MVCC – the part of PostgreSQL we hate the most (2023)

The big advantage is that you do not need any extra space if your workload mostly consists of INSERTs (followed by table drops). And it's generally unnecessary to split up insertion transactions because there is no size limit as such (neither on the generated data or the total count of rows changed). There is a limit on statements in a transaction, but you can sidestep that by using COPY FROM if you do not have to switch tables too frequently. From a DBA point of view, there is no need to manage a rollback/undo space separately from table storage.

Every application is a bit different, but it's not that the PostgreSQL design is a loser in all regards. It's not like bubble sort.

winternewt · 10 months ago

> Every application is a bit different, but it's not that the PostgreSQL design is a loser in all regards. It's not like bubble sort.

When doing game development in the early 2000s I learned that bubble sort is not a loser in all regards. It performs well when a list is usually almost sorted. One situation when this is the case is in 3D rendering, which sorts objects by their distance from the camera. As you move the camera around or rotate it, bubble sort works very well for re-sorting the objects given the order they had in the previous frame.

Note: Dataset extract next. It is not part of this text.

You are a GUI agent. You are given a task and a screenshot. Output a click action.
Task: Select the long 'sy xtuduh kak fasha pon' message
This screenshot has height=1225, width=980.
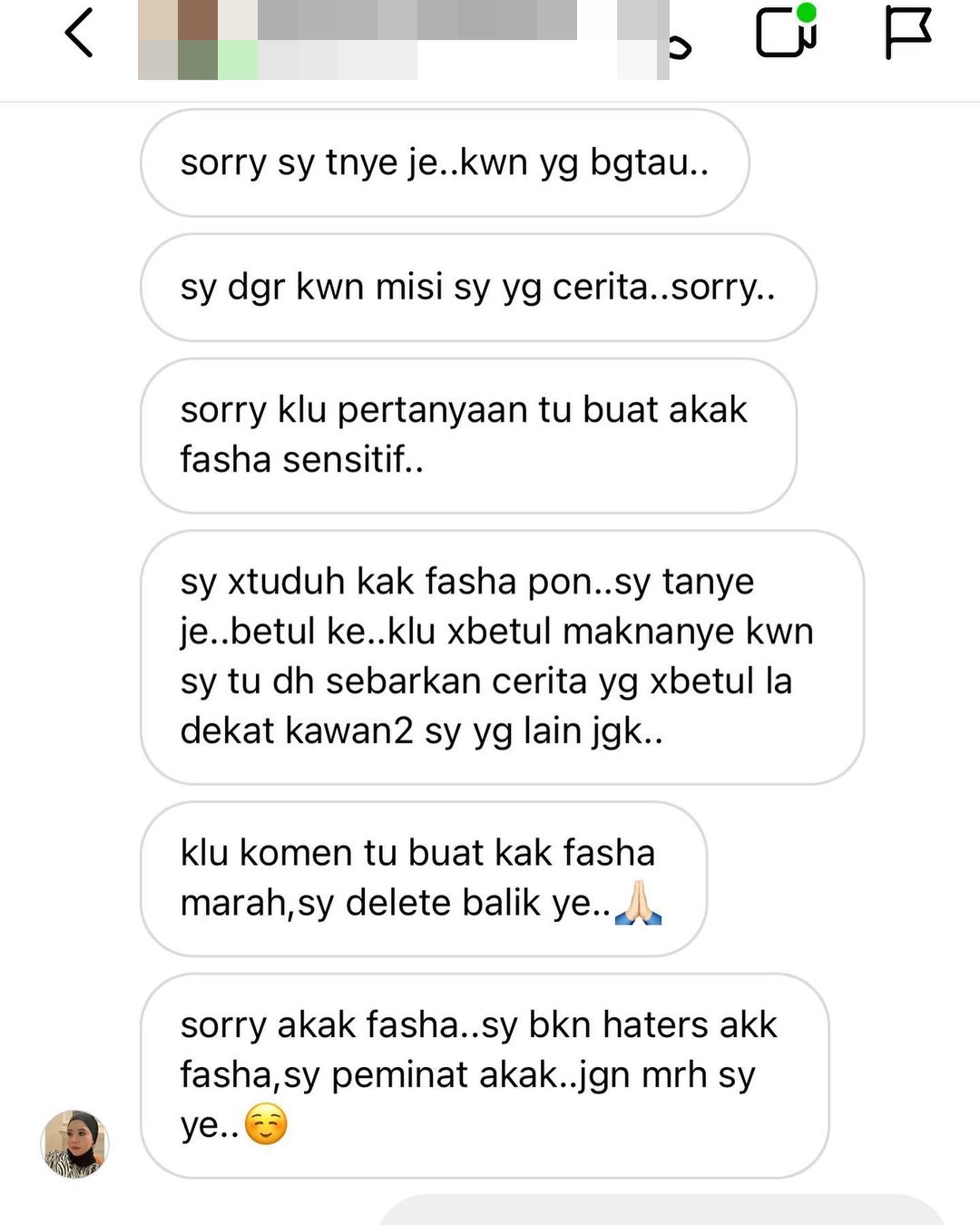tap(502, 657)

To prevent bad worst-case scenarios you can count the number of comparisons that failed on the last pass and the number of passes you have performed so far, then switch to a different sort algorithm after reaching a threshold.

jeltz · 10 months ago

But wouldn't insertion sort be better than bubble sort in those cases?

15155 · 10 months ago

> It's not like bubble sort.

Bubble sort is great in hardware and for mostly-sorted sets.

Dead Comment

indulona · 10 months ago

> but it's not that the PostgreSQL design is a loser in all regards

the article literally says that pg's mvcc design is from the 90s and no one does it like that any more. that is technology that is outdated by over 30 years. i'd say it does not make it a loser in all regards, but in the most important aspects.

mikeocool · 10 months ago

When it comes to your data store, some people might consider using technology that’s been reliably used in production by many organizations for 30 years a feature not a bug.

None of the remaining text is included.